“没必要,”顾枭笑道,“好好保护好自己,你只有一条命,只此一次,下次你再敢用自己的命当诱饵,我会让你生不如死。”
季川也不知道有没有相信这句话,不过他倒是沉默地点了点。
“还有,阿淮……”顾枭轻笑了一点,“你最近是不是很闲?难不成,傅家真的要破产了?”
傅淮垂眸,“阿枭,对不起。
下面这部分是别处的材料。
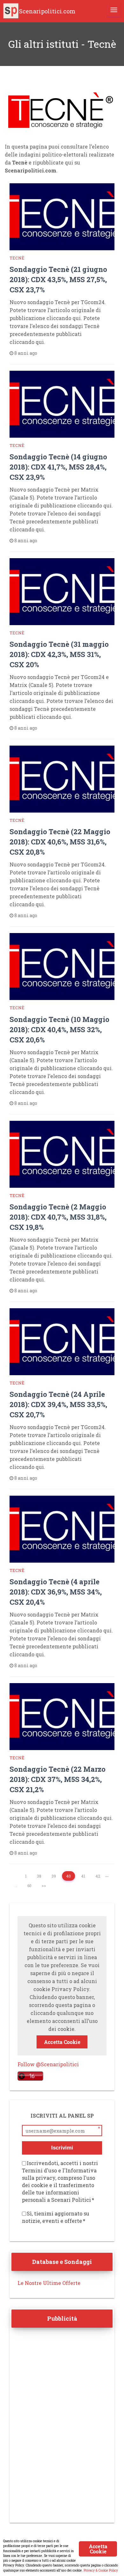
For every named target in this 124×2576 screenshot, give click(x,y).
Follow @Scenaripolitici (48, 2064)
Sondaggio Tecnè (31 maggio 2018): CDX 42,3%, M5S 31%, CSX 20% (59, 654)
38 (39, 1876)
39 (54, 1876)
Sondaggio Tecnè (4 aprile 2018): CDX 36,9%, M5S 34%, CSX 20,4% (56, 1592)
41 (83, 1876)
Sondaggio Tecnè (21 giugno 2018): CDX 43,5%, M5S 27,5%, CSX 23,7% (58, 279)
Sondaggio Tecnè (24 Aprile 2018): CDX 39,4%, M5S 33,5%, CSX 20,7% (58, 1404)
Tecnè (17, 258)
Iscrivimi (62, 2148)
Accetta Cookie (62, 2042)
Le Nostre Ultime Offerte (48, 2283)
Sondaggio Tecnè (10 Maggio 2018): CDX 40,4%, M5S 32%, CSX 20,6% (59, 1029)
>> (44, 1885)
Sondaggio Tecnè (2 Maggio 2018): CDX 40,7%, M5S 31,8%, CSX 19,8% (58, 1217)
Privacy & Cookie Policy (101, 2570)
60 (29, 1885)
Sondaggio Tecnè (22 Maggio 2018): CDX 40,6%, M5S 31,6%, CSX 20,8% (60, 842)
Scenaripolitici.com (47, 11)
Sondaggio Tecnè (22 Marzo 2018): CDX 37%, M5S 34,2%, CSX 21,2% (58, 1779)
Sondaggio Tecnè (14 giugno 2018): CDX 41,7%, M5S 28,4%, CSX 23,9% (58, 467)
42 (97, 1876)
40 (68, 1876)
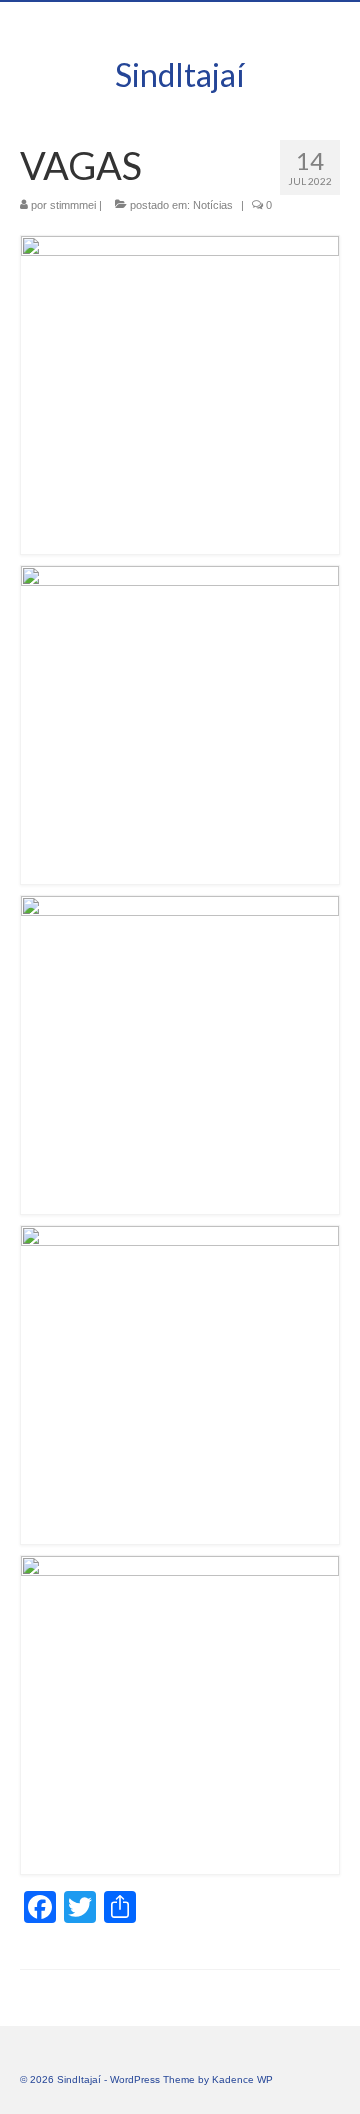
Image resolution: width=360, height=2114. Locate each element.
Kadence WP (242, 2079)
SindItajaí (180, 74)
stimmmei (73, 205)
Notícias (213, 205)
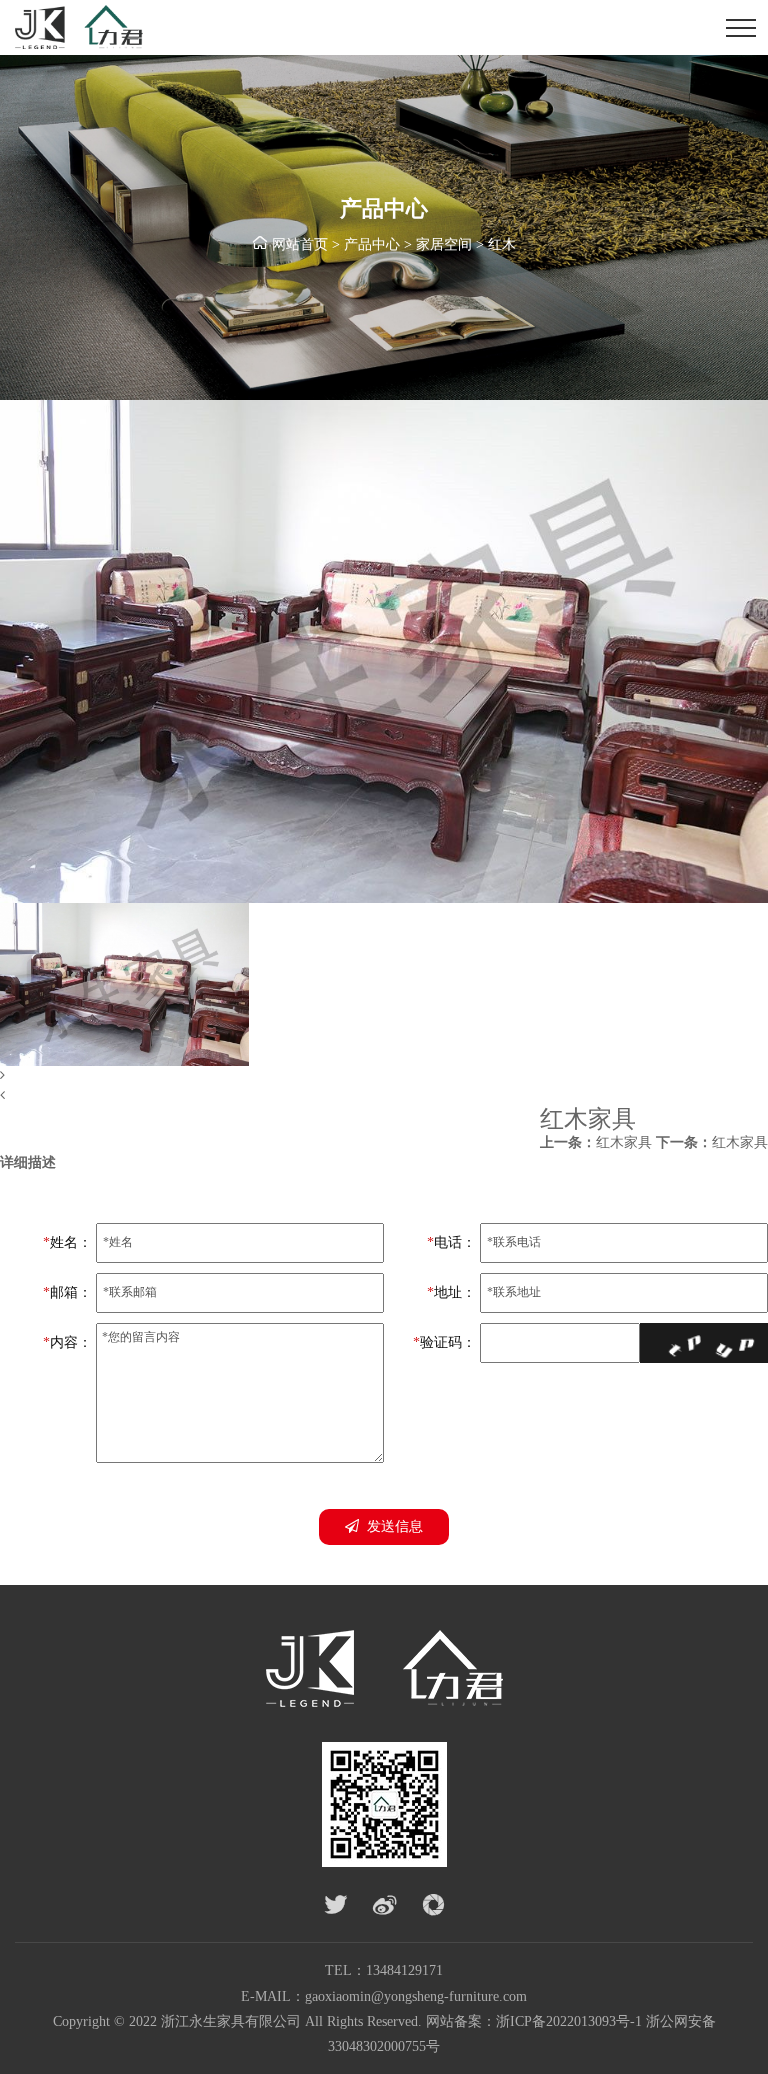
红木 (502, 244)
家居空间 (444, 244)
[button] (384, 1076)
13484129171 (404, 1970)
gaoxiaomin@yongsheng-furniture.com (416, 1996)
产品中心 (372, 244)
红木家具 (596, 1142)
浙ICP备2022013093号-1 (569, 2021)
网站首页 (300, 244)
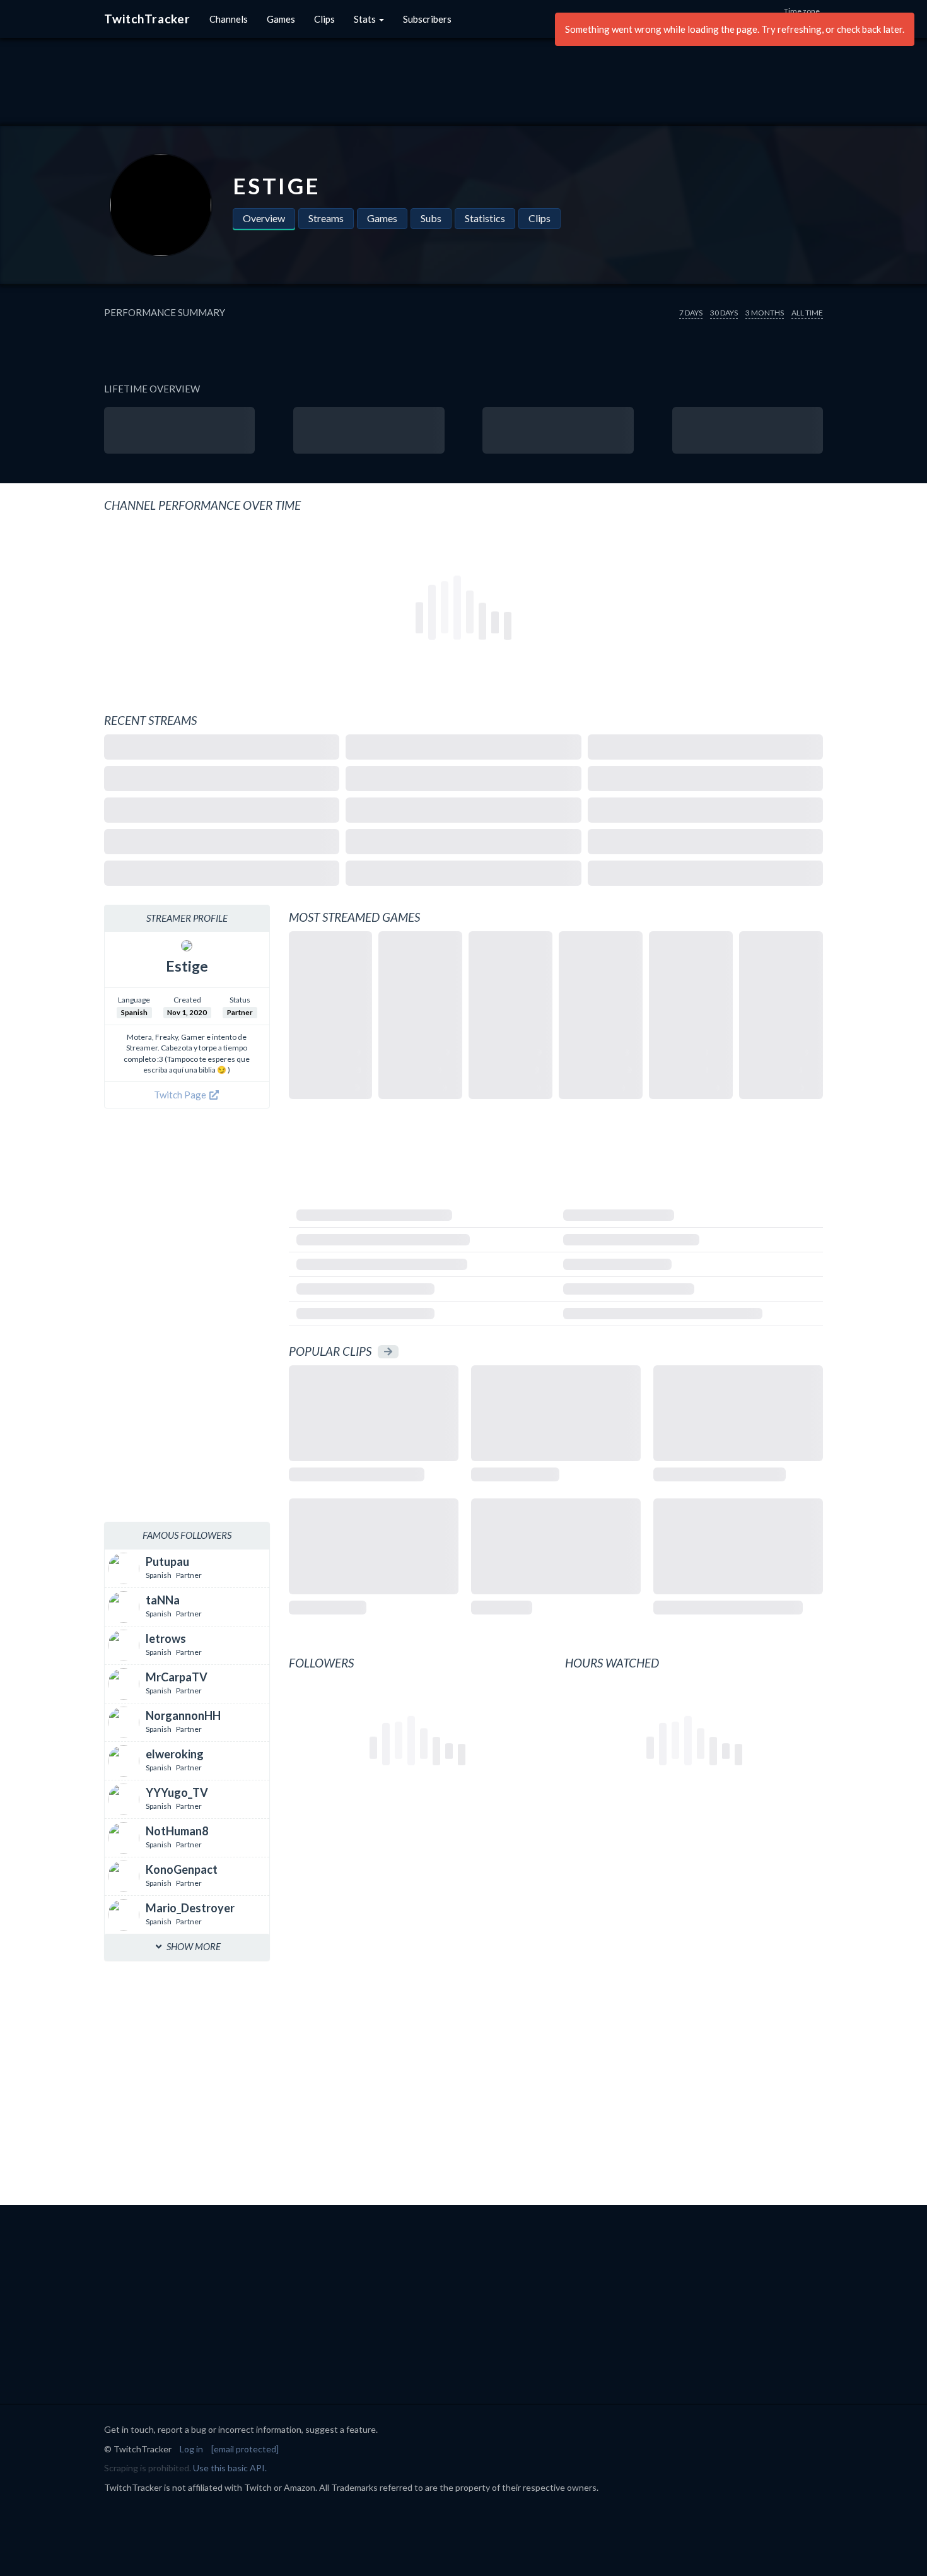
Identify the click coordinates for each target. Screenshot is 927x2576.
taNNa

”
也不说为什么要说“对不起”。
但是顾枭明白他的意思。
“我暂时还不想原谅你,”顾枭看着他们两人,心情有些疲倦,“凤霁,替我保护好童至,你能做到吗?”
凤霁闻言愣住。
阿枭这是对傅淮也失望了?
他深呼吸一口气,认真地道,“好,我会的。”
说完,他暗自得意地看了一眼傅淮。
到头来,他才是阿枭最信任的人。
傅淮算个什么东西!
“我还有点事,”顾枭道,“你们自便。”
凤霁想要继续跟上去,却被傅淮一个眼神,硬生生地摁住。
他更想嘚瑟一下。
“傅淮,你这是什么眼神?”凤霁嘚瑟地道,“怎么,嫉妒了?”
傅淮语气冷静,“抱歉,我不嫉妒蠢人。”
“你踏马,”凤霁骂人,“你这是什么意思?!”
傅淮皱眉,“没有别的意思,但是在建议你别去打扰阿枭,他会生气。”
“真是好笑,”凤霁冷笑,“你这是用什么身份命令我?阿枭厌弃了你们,可没有讨厌过我。”
季川真的,非常,非常讨厌凤霁这种性子。
蠢得令人发笑,却又喜欢自作聪明。
这样的人。
凭什么能被阿枭信任?
不,阿枭也没有信任他。
季川扯了扯嘴角,“你知道陆柯言为什么没有变成普通人吗,因为那个时候他在阿枭身边,那种时候不管是谁在阿枭身边,都不会退化。”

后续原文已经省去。